La Comédie-Française rend justice à un Marivaux oublié

AFP

Presque 300 ans après sa création, la Comédie-Française réhabilite une pièce de Marivaux féroce pour l'aristocratie de l'époque, "Le Petit-Maître corrigé", retirée de l'affiche à la deuxième représentation en 1734 sous les lazzi.

"Marivaux écrit la pièce pour les comédiens français", rappelle Clément Hervieu-Léger, qui met en scène ses camarades dans ce petit bijou donné jusqu'au 26 avril Salle Richelieu. "La première représentation se passe très mal, il y a une cabale, Marivaux a des ennemis, Voltaire d'un côté, Crébillon (dramaturge très connu à l'époque) de l'autre, la pièce est un échec et ne sera jouée que deux fois".

Les cabales, fréquentes au XVIIIe siècle, visaient davantage les auteurs que les pièces, mais pour Clément Hervieu-Léger, "Le Petit-Maître corrigé" avait de quoi choquer: "La pièce est d'une violence incroyable envers la société du XVIIIe et l'aristocratie, on sent poindre des accents quasi révolutionnaires", dit-il.

Le "petit-maître" est un peu le "hipster" du XVIIIe siècle, un jeune homme bien né, "extrêmement raffiné avec des amitiés masculines fortes, un goût du jeu et de la dépense, et surtout cette chose particulière de refuser de dire l'amour", explique le metteur en scène.

Rosimond doit épouser Hortense, une jeune provinciale riche et extrêmement jolie. Les deux promis ont de l'inclination l'un pour l'autre. Mais il est pour un "petit-maître" de mauvais goût de dire à sa promise qu'on l'aime, c'est pour tout dire "bourgeois".
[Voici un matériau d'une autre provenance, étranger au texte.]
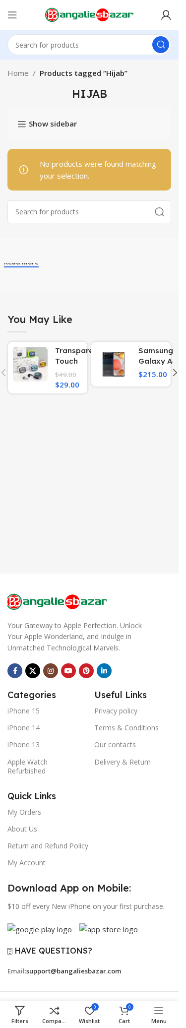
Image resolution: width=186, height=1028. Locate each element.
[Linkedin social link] (104, 670)
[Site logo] (89, 14)
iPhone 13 (23, 744)
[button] (175, 373)
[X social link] (32, 670)
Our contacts (115, 744)
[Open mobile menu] (12, 15)
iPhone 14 (23, 727)
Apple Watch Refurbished (27, 766)
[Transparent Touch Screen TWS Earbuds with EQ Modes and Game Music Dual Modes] (30, 364)
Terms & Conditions (126, 727)
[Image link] (57, 601)
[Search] (160, 44)
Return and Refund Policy (47, 845)
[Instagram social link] (50, 670)
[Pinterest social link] (86, 670)
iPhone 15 (23, 710)
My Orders (24, 812)
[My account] (166, 15)
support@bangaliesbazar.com (73, 970)
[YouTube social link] (68, 670)
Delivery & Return (122, 762)
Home (18, 73)
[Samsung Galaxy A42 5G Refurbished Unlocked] (113, 364)
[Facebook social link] (14, 670)
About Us (22, 829)
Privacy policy (115, 710)
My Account (26, 862)
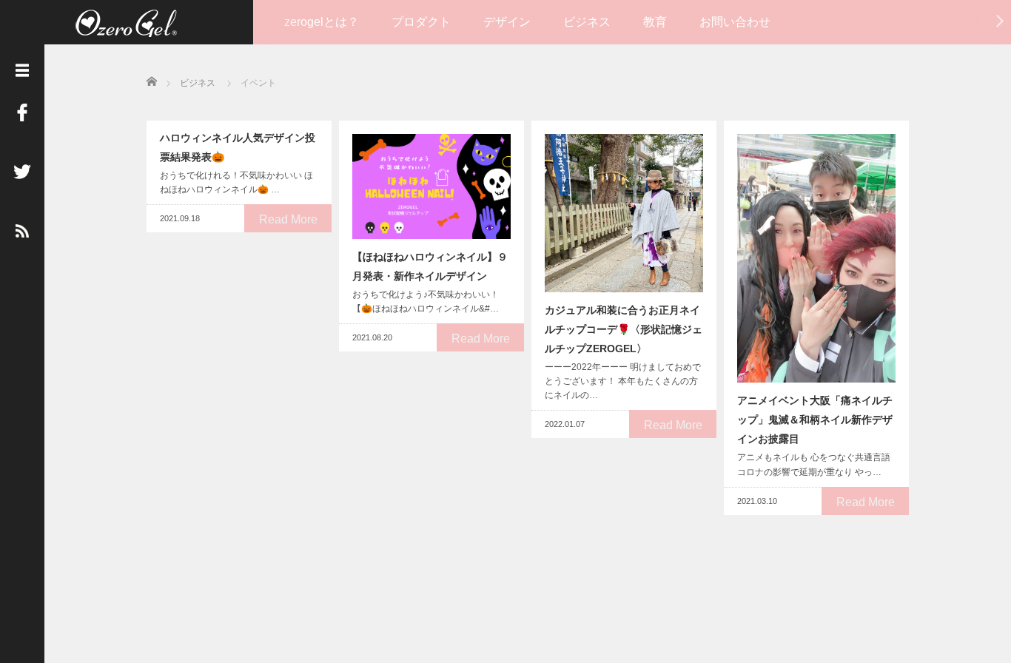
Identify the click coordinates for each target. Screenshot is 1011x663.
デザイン (507, 22)
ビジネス (587, 22)
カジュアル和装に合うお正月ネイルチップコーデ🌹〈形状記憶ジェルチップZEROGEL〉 (623, 329)
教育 (655, 22)
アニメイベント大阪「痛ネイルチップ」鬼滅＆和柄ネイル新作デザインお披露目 (815, 419)
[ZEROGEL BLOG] (126, 24)
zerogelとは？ (321, 22)
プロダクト (421, 22)
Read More (288, 219)
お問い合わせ (734, 22)
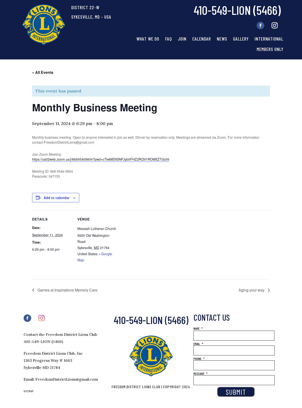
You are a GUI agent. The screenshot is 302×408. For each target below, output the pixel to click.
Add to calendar (56, 197)
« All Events (42, 72)
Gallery (241, 39)
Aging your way (252, 290)
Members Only (270, 49)
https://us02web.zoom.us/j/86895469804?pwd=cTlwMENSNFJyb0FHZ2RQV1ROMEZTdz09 (100, 159)
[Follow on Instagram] (274, 25)
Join (182, 39)
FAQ (168, 39)
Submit (236, 391)
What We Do (147, 39)
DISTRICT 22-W (85, 7)
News (222, 39)
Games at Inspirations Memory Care (67, 290)
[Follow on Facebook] (260, 25)
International (269, 39)
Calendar (201, 39)
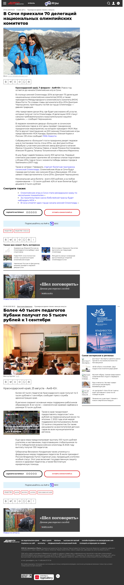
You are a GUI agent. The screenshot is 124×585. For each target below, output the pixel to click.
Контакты (41, 543)
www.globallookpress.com (18, 76)
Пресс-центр (46, 540)
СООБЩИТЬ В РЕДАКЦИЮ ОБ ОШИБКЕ (93, 543)
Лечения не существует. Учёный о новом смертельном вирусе (105, 399)
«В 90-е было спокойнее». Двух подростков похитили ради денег (105, 368)
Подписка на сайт (28, 543)
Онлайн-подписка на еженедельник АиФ (97, 540)
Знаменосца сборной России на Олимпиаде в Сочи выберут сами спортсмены (26, 250)
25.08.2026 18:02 (9, 306)
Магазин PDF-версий (71, 540)
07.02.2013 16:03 (9, 10)
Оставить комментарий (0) (62, 212)
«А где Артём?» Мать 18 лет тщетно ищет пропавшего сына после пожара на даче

Il convient au contraire de feindre l'indifférence, le badinage, voire l'infidélité. Coincé dans une posture ridicule, Rosimond risque de passer à côté de l'amour.
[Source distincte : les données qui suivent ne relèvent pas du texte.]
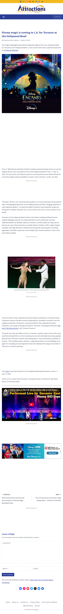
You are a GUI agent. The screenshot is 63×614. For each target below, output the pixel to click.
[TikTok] (42, 1)
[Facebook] (20, 1)
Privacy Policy (35, 602)
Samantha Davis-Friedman (11, 40)
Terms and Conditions (49, 602)
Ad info (37, 606)
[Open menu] (3, 16)
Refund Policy (28, 606)
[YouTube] (30, 1)
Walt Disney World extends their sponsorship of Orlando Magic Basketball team (13, 499)
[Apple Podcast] (39, 1)
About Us (15, 602)
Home (8, 602)
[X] (23, 1)
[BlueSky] (36, 1)
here (7, 371)
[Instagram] (26, 1)
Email (36, 569)
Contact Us (24, 602)
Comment (7, 543)
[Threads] (33, 1)
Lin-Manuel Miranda (11, 50)
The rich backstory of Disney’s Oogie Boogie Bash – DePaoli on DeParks (48, 497)
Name (5, 569)
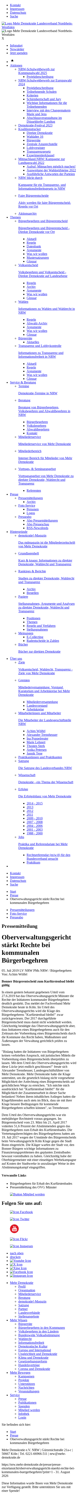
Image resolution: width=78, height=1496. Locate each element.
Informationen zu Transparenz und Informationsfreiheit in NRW (40, 354)
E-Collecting (35, 637)
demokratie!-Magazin (32, 535)
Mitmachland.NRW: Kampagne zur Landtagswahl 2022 (41, 161)
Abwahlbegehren (38, 429)
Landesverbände (29, 1312)
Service (15, 1395)
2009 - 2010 (35, 818)
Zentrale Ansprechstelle (42, 144)
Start (13, 891)
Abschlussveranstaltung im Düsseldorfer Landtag (44, 119)
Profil (22, 1286)
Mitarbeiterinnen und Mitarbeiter (39, 713)
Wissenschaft (26, 775)
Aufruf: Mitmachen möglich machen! (51, 166)
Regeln (31, 242)
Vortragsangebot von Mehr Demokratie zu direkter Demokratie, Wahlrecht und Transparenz (46, 479)
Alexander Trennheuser (42, 734)
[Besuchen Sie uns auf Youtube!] (14, 1232)
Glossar (32, 261)
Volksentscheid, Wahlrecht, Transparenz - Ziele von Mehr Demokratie (45, 671)
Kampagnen (26, 1376)
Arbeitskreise (35, 709)
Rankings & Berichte (32, 571)
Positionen (33, 618)
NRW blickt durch (30, 177)
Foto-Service (26, 505)
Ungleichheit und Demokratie (37, 1354)
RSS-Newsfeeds (37, 528)
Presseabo (24, 516)
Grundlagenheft (28, 553)
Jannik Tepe (34, 753)
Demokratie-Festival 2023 (35, 125)
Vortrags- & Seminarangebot (37, 469)
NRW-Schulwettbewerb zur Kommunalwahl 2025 (36, 71)
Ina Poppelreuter (37, 738)
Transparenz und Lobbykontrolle (39, 346)
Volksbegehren (36, 425)
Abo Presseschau (38, 524)
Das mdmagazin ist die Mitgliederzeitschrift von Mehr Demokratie (46, 544)
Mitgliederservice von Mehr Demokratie (44, 444)
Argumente (34, 250)
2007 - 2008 (35, 822)
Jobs (21, 837)
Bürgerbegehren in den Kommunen (41, 1327)
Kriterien (32, 95)
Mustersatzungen (38, 257)
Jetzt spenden (18, 53)
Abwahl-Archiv (37, 323)
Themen (15, 217)
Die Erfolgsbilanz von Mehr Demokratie (44, 796)
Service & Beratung (23, 382)
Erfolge (23, 789)
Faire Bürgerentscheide (33, 195)
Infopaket (16, 45)
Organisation (26, 1290)
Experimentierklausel (40, 155)
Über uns (16, 658)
"Et qui prend en charge la tâche de corriger cette aristocratie arrogante? Les valets, et donc le peuple. On se dit que 1789 n'est pas loin", lance Clément Hervieu-Léger.

- Hipsters et ploucs -

Pour rendre à la pièce toute sa saveur, le metteur en scène a choisi de la conserver dans son XVIIIe siècle d'origine, et de la situer à la campagne. Car Rosimond et ses amis parisiens nourrissent un profond mépris pour les provinciaux, considérés comme des "ploucs" aux moeurs sauvages.

De hautes herbes envahissent donc le plateau, dans lesquelles les dames de la ville se tordent les pieds, tandis que Rosimond se promène avec une ombrelle ridicule. Eric Ruf, le patron de la Comédie-Française, a conçu ce décor campagnard avec ses toiles peintes à l'ancienne.

Mais en fond de scène, il a gardé toute la machinerie du théâtre apparente, montrant bien là qu'il s'agit d'un regard du XXIe siècle sur une pièce du XVIIIe et non d'un théâtre à l'ancienne.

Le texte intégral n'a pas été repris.